* _PAGE TEXT_
Do Kiva borrowers pay any interest on their loans?
Our partners collect interest from borrowers because there are many operational expenses associated with microfinance in developing markets, especially in rural areas. Many of Kiva's Lending Partners also provide additional services alongside their loan products such as business training, financial literacy lessons, or health services.
Kiva will not partner with an organization that charges unreasonable interest rates, and we require Lending Partners to fully disclose their rates. In addition, we only partner with microfinance institutions and organizations that have a social mission to serve the poor, unbanked, and underserved.
There are some 0% interest loans on Kiva, including all direct loans in the United States. To learn more about the interest rates Kiva borrowers pay, you can review the "Average cost to borrower" field on a loan profile.
We also encourage you to read the following articles if you are interested in further educating yourself on the topic: Microfinance 101 (https://www.kiva.org/microfinance), Top 10 things to know about microfinance (https://www.kiva.org/blog/top-10-things-to-know-about-microfinance), Microfinance interest rates explained (https://www.kiva.org/blog/whats-up-with-microfinance-interest-rates)
What is a risk rating?
The Lending Partner risk rating reflects the risk of institutional default associated with each of Kiva’s Lending Partners. A 0.5-star rating means the organization has a relatively higher risk of institutional default, while a 5-star rating indicates the organization is at a relatively lower risk of default, based on Kiva's analysis and the available information displayed in the Lending Partner section of every loan. Lending Partners with the lowest credit tier undergo a lighter level of due diligence and do not receive a risk rating; instead, in places where a risk rating would normally appear, these partners are labeled as “Experimental.” For more information, see "What is an Experimental Lending Partner?"

* _ABOUT THIS TASK_
Answer these from the Kiva loans text:
1. Which loans in the United States carry 0% interest?
2. Which loan profile field shows the interest rates Kiva borrowers pay?
3. What label do Lending Partners in the lowest credit tier carry where a risk rating would normally appear?

* _DATA EXTRACTS_
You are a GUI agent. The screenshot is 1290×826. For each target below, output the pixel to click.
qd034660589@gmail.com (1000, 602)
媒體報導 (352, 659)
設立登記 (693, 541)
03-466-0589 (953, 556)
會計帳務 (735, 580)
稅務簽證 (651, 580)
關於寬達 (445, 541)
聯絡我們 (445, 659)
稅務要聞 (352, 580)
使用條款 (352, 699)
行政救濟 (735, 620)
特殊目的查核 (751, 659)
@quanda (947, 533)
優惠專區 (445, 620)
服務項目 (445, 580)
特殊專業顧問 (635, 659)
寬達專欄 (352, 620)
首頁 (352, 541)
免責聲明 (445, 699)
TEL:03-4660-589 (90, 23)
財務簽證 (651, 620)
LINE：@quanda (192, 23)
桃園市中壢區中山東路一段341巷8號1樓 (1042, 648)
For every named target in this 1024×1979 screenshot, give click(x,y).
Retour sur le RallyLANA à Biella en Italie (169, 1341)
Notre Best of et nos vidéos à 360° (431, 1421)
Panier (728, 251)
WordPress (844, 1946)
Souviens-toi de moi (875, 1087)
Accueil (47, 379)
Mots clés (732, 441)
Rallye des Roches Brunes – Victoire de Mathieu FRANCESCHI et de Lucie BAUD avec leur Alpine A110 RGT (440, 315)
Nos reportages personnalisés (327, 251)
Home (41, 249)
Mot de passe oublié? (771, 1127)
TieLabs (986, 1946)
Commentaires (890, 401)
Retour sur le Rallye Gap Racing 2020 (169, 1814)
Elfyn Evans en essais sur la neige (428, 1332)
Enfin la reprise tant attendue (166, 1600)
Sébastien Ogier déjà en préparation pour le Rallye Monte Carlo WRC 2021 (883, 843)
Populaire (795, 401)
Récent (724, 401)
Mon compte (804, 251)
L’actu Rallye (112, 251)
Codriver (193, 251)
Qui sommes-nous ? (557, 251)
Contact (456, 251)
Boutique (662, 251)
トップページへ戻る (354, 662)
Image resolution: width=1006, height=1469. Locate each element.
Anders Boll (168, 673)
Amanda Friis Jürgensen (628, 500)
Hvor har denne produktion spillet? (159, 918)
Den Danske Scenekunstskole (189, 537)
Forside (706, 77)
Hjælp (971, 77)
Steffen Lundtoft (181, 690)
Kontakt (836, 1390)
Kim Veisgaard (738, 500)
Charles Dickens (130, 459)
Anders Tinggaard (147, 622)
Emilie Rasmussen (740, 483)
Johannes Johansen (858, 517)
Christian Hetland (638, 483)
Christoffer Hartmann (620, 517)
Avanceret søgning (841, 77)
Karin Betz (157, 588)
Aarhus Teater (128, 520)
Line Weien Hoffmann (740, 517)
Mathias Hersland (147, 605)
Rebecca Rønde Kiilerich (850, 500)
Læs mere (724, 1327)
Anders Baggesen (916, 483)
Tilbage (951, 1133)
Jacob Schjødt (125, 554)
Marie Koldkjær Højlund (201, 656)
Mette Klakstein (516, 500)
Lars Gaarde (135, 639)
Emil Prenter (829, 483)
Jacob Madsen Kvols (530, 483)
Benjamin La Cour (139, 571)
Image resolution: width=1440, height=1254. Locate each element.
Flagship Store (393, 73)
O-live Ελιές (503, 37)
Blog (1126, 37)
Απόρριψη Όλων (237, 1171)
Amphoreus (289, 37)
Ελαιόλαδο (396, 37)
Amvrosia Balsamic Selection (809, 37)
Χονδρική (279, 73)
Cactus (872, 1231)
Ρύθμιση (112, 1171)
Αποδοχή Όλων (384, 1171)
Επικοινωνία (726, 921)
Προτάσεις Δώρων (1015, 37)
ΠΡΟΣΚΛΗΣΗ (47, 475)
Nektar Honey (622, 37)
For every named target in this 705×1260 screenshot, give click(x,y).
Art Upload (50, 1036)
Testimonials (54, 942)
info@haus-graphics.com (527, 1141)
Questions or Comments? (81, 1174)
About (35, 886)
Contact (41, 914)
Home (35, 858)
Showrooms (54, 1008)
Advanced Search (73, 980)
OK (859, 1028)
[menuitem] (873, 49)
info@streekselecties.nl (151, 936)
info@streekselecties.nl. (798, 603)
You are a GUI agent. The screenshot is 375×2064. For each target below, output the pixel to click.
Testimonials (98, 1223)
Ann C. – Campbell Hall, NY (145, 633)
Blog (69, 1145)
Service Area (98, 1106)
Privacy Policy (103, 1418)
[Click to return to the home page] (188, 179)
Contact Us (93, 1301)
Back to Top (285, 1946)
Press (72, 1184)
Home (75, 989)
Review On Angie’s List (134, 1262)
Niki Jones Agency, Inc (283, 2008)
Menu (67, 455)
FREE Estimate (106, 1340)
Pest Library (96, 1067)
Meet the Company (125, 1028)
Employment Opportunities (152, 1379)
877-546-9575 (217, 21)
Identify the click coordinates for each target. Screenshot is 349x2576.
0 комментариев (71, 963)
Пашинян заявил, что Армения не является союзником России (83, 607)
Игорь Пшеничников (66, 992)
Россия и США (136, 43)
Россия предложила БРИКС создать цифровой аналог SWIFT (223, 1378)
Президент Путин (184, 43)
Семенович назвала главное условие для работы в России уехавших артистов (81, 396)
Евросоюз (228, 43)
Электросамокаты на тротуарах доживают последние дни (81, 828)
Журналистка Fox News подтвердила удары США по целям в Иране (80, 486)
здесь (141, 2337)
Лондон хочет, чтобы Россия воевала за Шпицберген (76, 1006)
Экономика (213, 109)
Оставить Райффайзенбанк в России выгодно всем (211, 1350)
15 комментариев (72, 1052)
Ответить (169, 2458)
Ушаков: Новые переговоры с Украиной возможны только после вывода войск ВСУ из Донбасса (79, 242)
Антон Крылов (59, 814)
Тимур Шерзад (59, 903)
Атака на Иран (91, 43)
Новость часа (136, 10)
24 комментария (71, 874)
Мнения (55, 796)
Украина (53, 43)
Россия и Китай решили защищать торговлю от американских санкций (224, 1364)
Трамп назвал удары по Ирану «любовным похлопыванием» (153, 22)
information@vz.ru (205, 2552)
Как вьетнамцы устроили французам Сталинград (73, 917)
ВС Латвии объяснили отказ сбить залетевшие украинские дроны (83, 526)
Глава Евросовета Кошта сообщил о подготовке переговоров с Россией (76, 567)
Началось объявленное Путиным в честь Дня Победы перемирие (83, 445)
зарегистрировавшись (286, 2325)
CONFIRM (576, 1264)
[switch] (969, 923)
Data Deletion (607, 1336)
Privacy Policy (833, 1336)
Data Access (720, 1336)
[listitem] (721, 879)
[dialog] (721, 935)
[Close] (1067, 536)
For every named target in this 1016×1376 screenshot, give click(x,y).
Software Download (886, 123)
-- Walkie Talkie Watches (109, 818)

* _TASK RESULT_
1. All direct loans in the United States.
2. The "Average cost to borrower" field.
3. "Experimental."